Поясняя свой выбор тех авторов, на чьи суждения он ссылается, Л.Г. Фишман отмечает, что по преимуществу это представители направления, «оппозиционного сложившемуся политическому режиму, большинство из которых называет себя патриотами или близкими к ним». Ведь в последние годы «авторы альтернативного, либеральнодемократического направления теоретической активностью не отличались» (с. 7). Представленный в работах либеральных демократов образец политического мышления был дискурсом власти, и это не стимулировало к сколько-нибудь серьезному творчеству. Силы, оппозиционные власти, всегда интереснее, их мышление более парадоксально и направлено на решение вопросов, которые «с устоявшейся точки зрения не воспринимаются, но могут лечь в повестку завтрашнего дня» (с. 8). К тому же выбранные в качестве примера авторы в своих построениях выходят за пределы привычной дихотомии западничества и почвенничества.

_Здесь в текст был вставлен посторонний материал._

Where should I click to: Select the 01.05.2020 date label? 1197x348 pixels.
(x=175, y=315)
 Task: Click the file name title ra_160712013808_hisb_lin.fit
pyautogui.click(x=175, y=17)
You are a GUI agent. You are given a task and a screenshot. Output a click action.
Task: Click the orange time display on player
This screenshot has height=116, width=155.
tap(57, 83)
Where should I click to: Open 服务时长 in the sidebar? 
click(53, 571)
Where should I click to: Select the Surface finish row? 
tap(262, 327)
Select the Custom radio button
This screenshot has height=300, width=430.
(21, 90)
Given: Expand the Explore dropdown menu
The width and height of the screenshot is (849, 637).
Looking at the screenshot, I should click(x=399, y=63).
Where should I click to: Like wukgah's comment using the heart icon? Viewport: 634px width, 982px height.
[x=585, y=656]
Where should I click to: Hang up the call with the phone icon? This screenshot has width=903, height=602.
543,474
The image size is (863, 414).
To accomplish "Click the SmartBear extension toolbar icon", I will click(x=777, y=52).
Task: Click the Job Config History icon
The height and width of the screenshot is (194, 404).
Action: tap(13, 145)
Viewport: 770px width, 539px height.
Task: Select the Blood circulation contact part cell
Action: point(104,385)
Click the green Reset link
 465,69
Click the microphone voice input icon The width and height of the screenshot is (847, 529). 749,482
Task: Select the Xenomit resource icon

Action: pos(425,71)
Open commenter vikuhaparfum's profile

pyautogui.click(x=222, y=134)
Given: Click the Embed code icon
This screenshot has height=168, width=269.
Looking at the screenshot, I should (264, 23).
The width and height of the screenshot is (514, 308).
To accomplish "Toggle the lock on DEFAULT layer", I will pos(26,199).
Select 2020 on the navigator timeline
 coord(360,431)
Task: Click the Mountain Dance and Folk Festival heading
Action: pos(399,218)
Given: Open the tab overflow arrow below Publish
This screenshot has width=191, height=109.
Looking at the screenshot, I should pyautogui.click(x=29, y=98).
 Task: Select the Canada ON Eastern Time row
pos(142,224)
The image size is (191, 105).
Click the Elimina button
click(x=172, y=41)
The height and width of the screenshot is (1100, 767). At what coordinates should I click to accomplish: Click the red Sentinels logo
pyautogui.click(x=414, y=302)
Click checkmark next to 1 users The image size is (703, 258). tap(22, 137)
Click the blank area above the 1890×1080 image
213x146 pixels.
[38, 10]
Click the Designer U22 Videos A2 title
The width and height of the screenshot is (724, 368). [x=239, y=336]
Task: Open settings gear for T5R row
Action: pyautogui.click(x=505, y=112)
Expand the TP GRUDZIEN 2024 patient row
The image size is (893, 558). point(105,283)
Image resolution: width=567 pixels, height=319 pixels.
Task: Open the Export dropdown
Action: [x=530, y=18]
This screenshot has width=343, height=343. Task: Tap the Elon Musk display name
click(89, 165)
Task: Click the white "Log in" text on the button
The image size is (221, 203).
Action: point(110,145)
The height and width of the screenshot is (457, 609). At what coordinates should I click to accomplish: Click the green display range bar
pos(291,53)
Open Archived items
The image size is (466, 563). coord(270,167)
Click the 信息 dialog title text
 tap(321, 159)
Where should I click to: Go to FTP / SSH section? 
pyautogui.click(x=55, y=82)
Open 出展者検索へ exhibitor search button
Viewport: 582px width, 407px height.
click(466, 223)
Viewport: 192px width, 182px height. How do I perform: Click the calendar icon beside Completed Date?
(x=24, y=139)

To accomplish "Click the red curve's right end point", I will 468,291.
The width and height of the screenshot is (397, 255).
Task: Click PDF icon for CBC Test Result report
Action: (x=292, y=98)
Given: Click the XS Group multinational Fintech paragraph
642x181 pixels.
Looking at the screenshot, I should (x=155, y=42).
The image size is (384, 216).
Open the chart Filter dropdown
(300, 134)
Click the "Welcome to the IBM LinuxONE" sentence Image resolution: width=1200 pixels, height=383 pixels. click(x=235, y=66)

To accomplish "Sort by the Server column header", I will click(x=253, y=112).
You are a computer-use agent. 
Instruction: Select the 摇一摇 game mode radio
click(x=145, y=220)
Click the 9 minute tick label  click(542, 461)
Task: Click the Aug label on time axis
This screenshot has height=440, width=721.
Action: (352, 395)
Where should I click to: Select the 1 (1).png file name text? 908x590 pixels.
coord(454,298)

В первой главе «Модернистские и немодернистские политические дискурсы» анализируется специфика идеологий и утопий

предшествующего времени. Критически относясь к Модерну, Постмодерн закономерно ищет опору в том, что ему предшествовало. Исследователь сравнивает утопию Ренессанса и политический проект Постмодерна, рассматривает особенности политического мышления эпохи Просвещения. Поскольку Постмодерн «вторичен по своему идейному содержанию», он не может не паразитировать на культурном наследии и зачастую ориентируется на архаику и традицию (с. 9).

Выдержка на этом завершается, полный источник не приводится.